All of these variations are allowable under the constitutional design. As the Supreme Court wrote in McPherson v. Blacker (1892), which rejected a constitutional challenge to a Michigan law providing for selection of Electors by a district system, “the appointment and mode of appointment of Electors belong exclusively to the states under the constitution of the United States.” We have no uniform national system for appointing Electors, which means the legislatures do not have to consult the public at all. When members of the Florida legislature in 2000 threatened to abandon the results of the statewide popular contest and appoint Electors for a particular candidate, the Supreme Court in Bush v. Gore (2000) appeared to endorse their power to do so by denying that citizens have a constitutional right to vote in presidential elections. As the majority put it, “The individual citizen has no federal constitutional right to vote for Electors for the President of the United States. . .” When it comes to presidential elections, the voters are at the mercy of the state legislatures.

Although this lack of procedural uniformity has not proven especially controversial, this fact has: the Electoral College has periodically produced winners who clearly lost the national popular vote to an opponent. In at least five presidential elections—1824, 1876, 1888, 2000, and 2016—the presidential candidate who prevailed in the popular vote lost in the Electoral College. For example, in the disputed election of 2000, Vice President Al Gore received over 500,000 more votes than Governor George W. Bush did nationally, but lost to Bush in the Electoral College by a vote of 266 to 271, after the Supreme Court intervened, on equal protection claims, to halt a Florida Supreme Court order to recount ballots in some counties. Many people believe that the ability to carry the whole election by capturing this or that state—in our time it has been Florida and Ohio—increases the likelihood of strategic mischief and corruption in the electoral process.

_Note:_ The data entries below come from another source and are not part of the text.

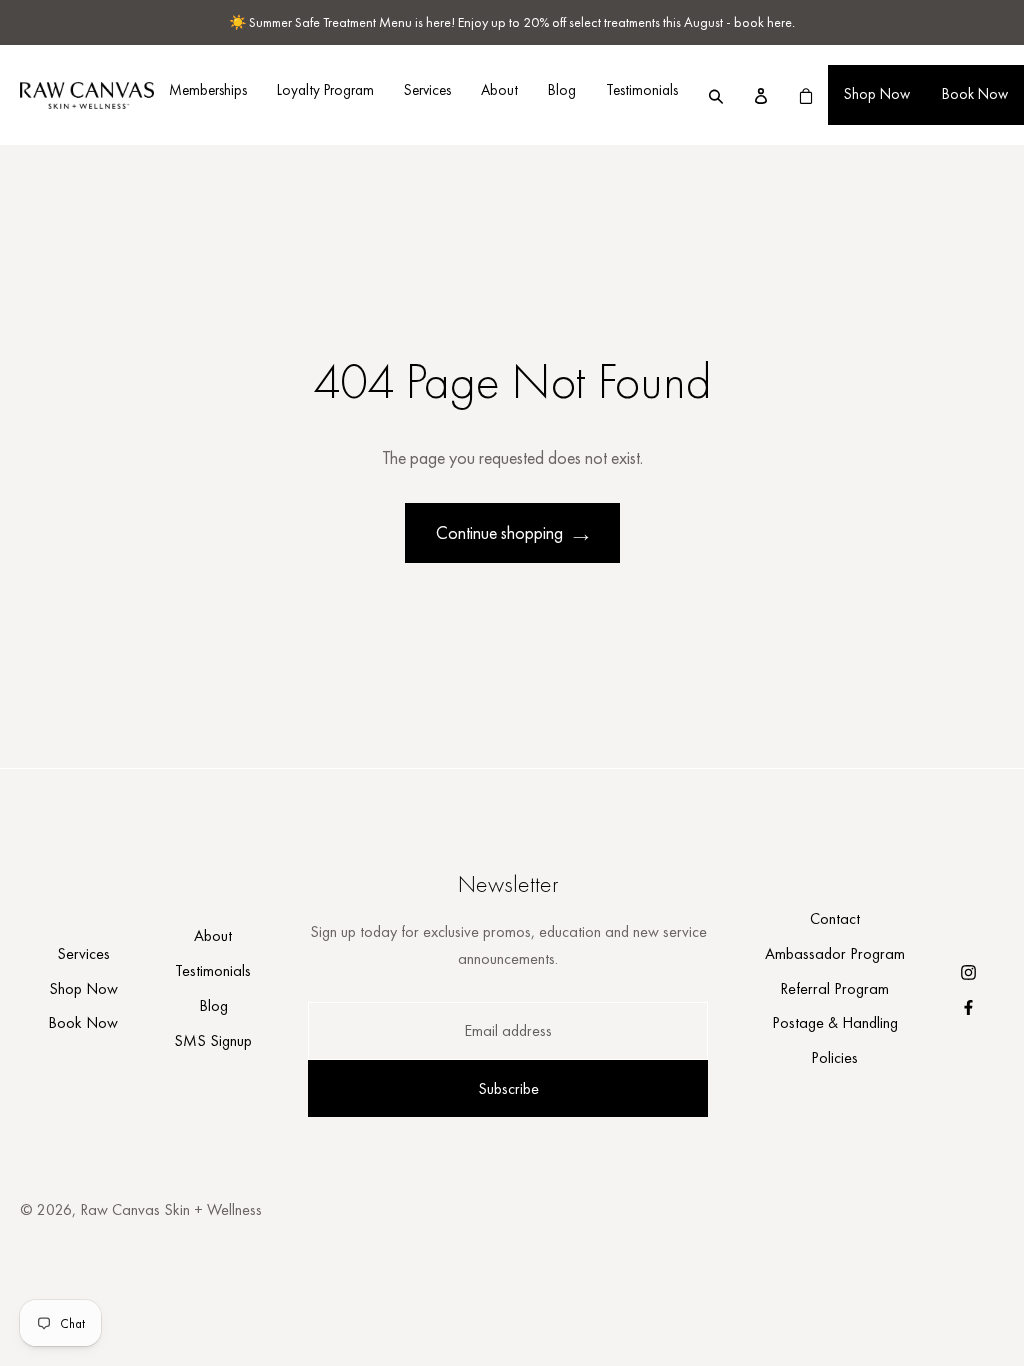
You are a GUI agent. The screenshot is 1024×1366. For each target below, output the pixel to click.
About (499, 90)
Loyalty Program (325, 90)
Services (427, 90)
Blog (562, 90)
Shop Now (877, 94)
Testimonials (642, 90)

Supporters of the Electoral College credit it with preserving an important dimension of state-based federalism in our presidential elections and argue that it works to guarantee that our Presidents will have nationwide support. Critics argue under current circumstances that it actually consigns most states in the Union to “spectator” status in presidential elections and drags down voter turnout in these states, reduces the real field of play to fewer than a dozen “swing states,” and dramatically polarizes the nation’s politics while reducing voter turnout. Proposed constitutional amendments for different plans for a direct popular election—some with a run-off provision in the event no candidate receives 40 percent in the first round—have to date made little headway.

A recent and unusual plan to work around the amendment process and address the problems of the Electoral College is the National Popular Vote Plan, which began in Maryland in 2007 and has since won support from a dozen other states. The idea is to form an interstate agreement for states to appoint their Electors for the winner of the national popular vote rather than the winner in each state. Champions of this plan assert that it would guarantee that there would be no more “wrong winners” and that every part of the Union would attract political investment and campaigning by the parties which today quickly abandon large parts of the country to their opponents while taking many other states for granted. Opponents say that the National Popular Vote plan actually defeats the state-based design of the Electoral College, could never be enforced if a state reneged on its promise, and is unconstitutional. Given the continuing polarization of American politics and background unhappiness with the Electoral College, it seems certain that the National Popular Vote plan and other reform proposals will continue to attract public attention and debate.